When Josephine Zhao first took to the air in a glider, her feelings ran the gamut from nervous to feeling free as a bird.
“It was magical to be so high up in the air and so alone in the sky,” recalls the University of Manitoba mechanical engineering student.
A member of the 63-year-old Winnipeg Gliding Club, Zhao, who was also an air cadet, recalls her introduction to the sport clearly. Up in the two-seater, engineless aircraft with her instructor, her eyes were newly opened to the beauty of her surroundings.
“I was looking at the fields and Lake Winnipeg, seeing them like never before,” says Zhao, 20.
Although the plane was completely enclosed, she found it was not a silent ride.
“The sound of the wind increases as you speed up, and quiets as you slow down. It’s 100-per-cent better than driving a car with the windows down,” she says.
While she found the flight exhilarating, her adrenaline really kicked in during the landing. “The ground rushes up at you very fast,” she says.
Introductory flights are offered at clubs across the country, and you don’t need to be a member or have any prior experience. They are usually 20 to 30 minutes and cost around $200.
Tom Coulson, a 65-year-old retired software engineer and an instructor at SOSA Gliding Club in Rockton, near Cambridge, Ont., has been flying gliders for 42 years, and it all started for him after taking one introductory flight.

• _Record set_:
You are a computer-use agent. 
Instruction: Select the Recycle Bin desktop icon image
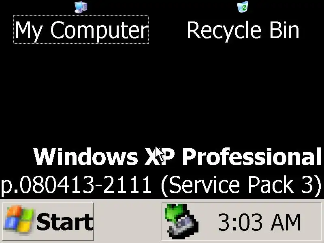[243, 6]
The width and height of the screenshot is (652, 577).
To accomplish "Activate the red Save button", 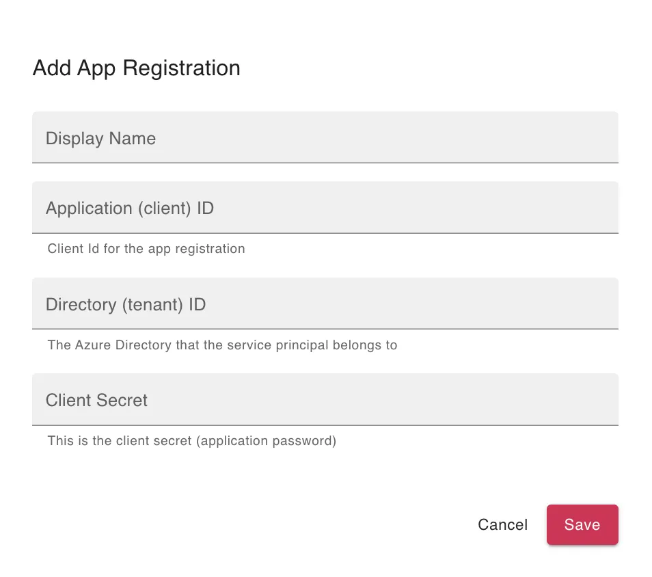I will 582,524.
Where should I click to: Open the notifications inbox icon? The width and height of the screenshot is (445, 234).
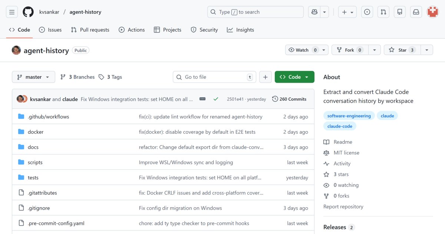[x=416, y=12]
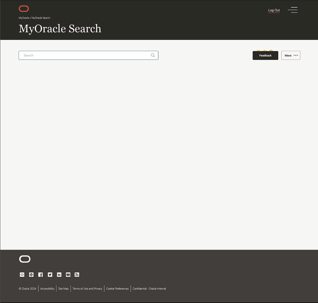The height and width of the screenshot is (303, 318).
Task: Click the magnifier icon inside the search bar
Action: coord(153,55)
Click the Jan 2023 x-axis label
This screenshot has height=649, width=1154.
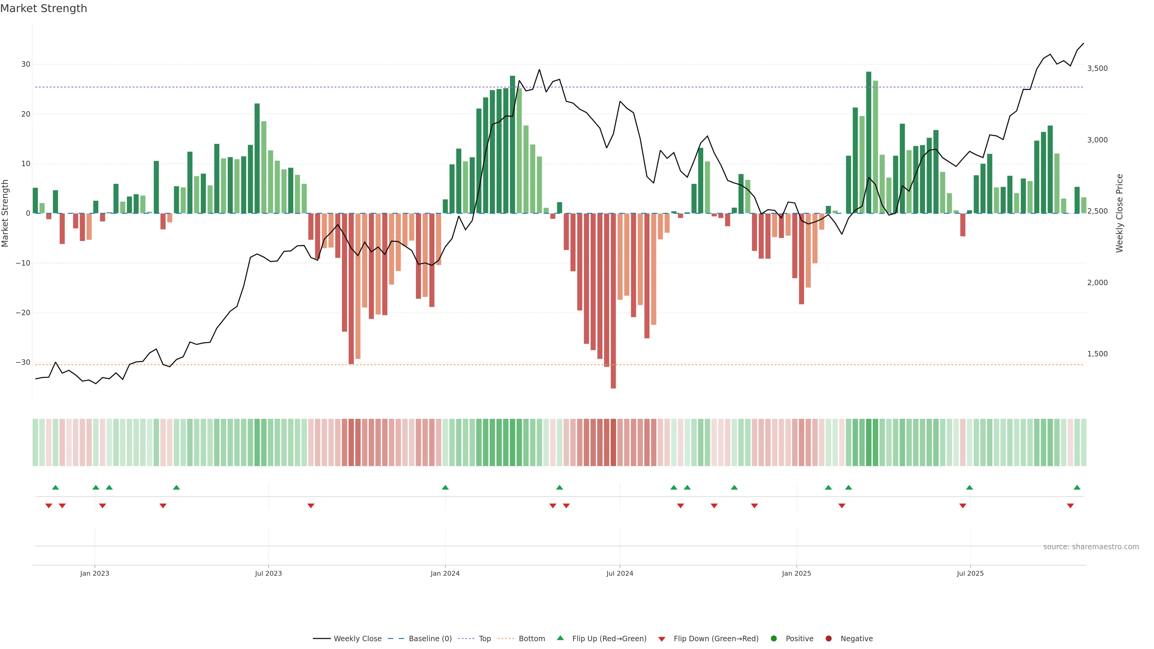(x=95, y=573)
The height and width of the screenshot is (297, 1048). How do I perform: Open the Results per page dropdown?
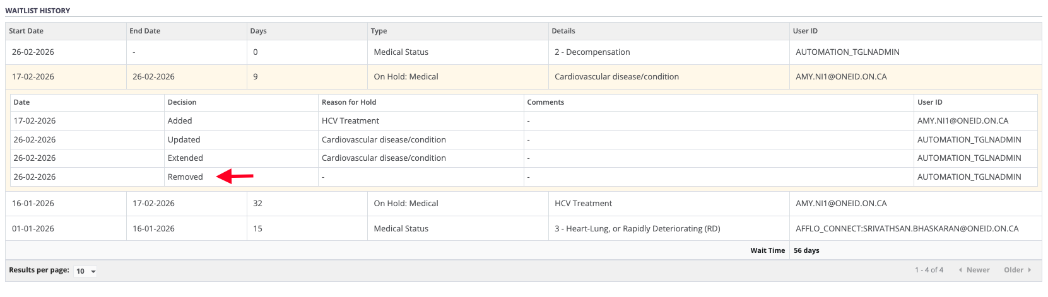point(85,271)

* * *

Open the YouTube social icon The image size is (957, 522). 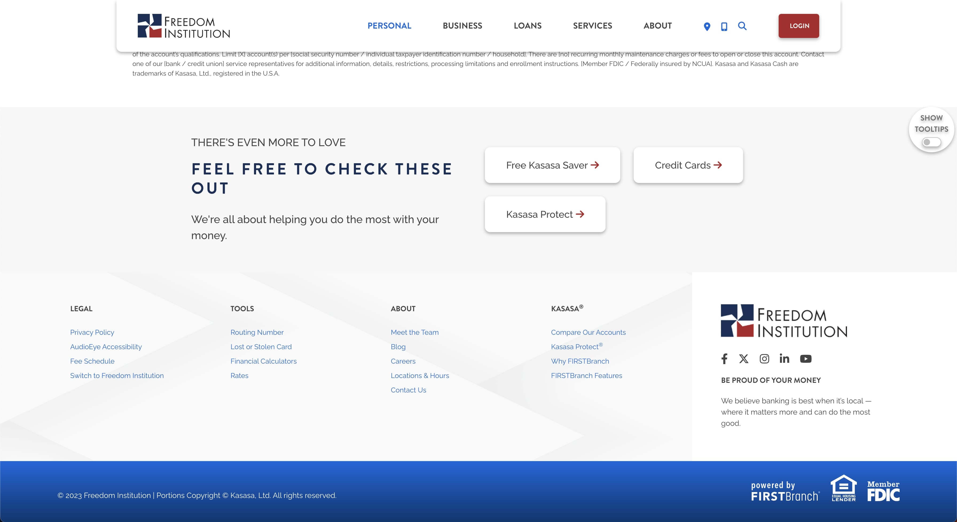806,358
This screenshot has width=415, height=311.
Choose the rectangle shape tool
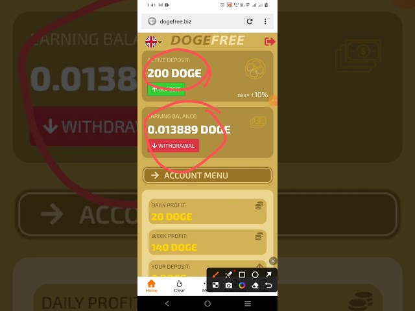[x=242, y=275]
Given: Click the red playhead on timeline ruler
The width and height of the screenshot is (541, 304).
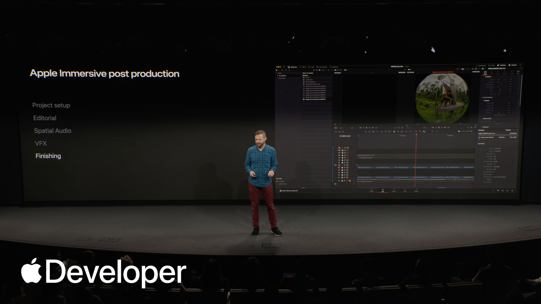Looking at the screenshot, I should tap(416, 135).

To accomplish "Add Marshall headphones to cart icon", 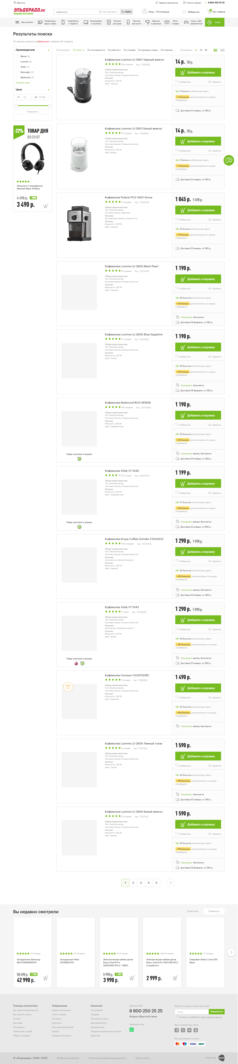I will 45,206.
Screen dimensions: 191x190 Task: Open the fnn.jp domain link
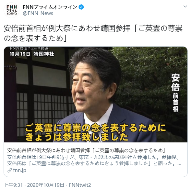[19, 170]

---

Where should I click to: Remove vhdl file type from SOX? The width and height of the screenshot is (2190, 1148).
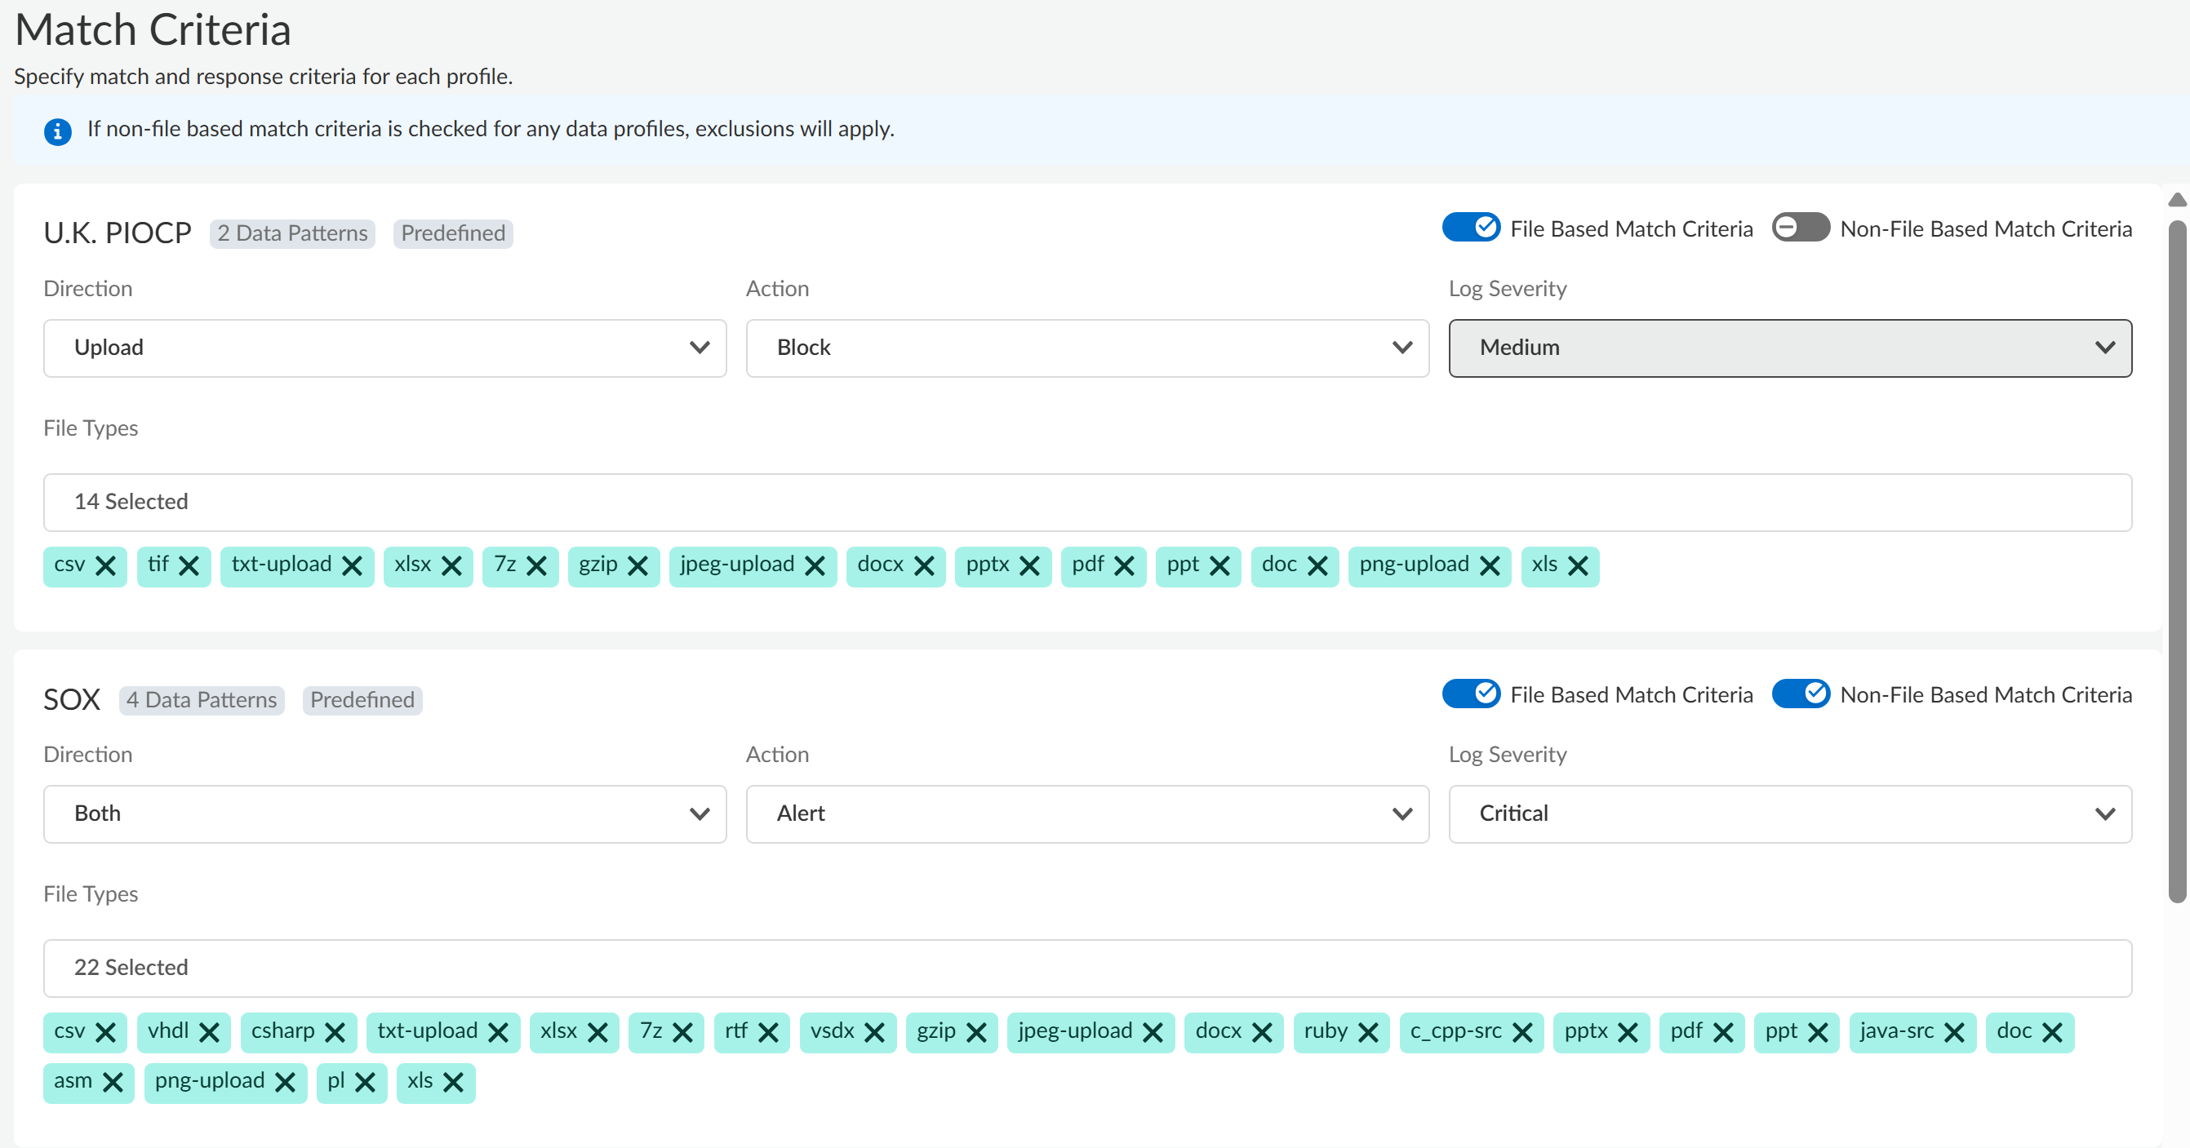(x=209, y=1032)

• _To do_:
1 – Answer these from the gliding article:
(a) How old is the Winnipeg Gliding Club?
(b) How long do introductory flights usually last, and about how much do they cost?
(c) For how many years has Tom Coulson been flying gliders?
2 – From the gliding article, extract everything from "Although the plane" down to "cost around $200.", word for word.
3 – Sum up the gliding article in two sentences.

• _Task-by-task answers_:
1 –
(a) 63 years old.
(b) Usually 20 to 30 minutes, at a cost of around $200.
(c) 42 years.

2 –
Although the plane was completely enclosed, she found it was not a silent ride.
“The sound of the wind increases as you speed up, and quiets as you slow down. It’s 100-per-cent better than driving a car with the windows down,” she says.
While she found the flight exhilarating, her adrenaline really kicked in during the landing. “The ground rushes up at you very fast,” she says.
Introductory flights are offered at clubs across the country, and you don’t need to be a member or have any prior experience. They are usually 20 to 30 minutes and cost around $200.

3 – Josephine Zhao, a 20-year-old University of Manitoba mechanical engineering student and member of the Winnipeg Gliding Club, recalls her first glider flight as magical and freeing, with the wind's sound changing with speed and an adrenaline rush on landing. Introductory flights of about 20 to 30 minutes are offered at clubs across the country for around $200, and one such flight started instructor Tom Coulson on 42 years of gliding.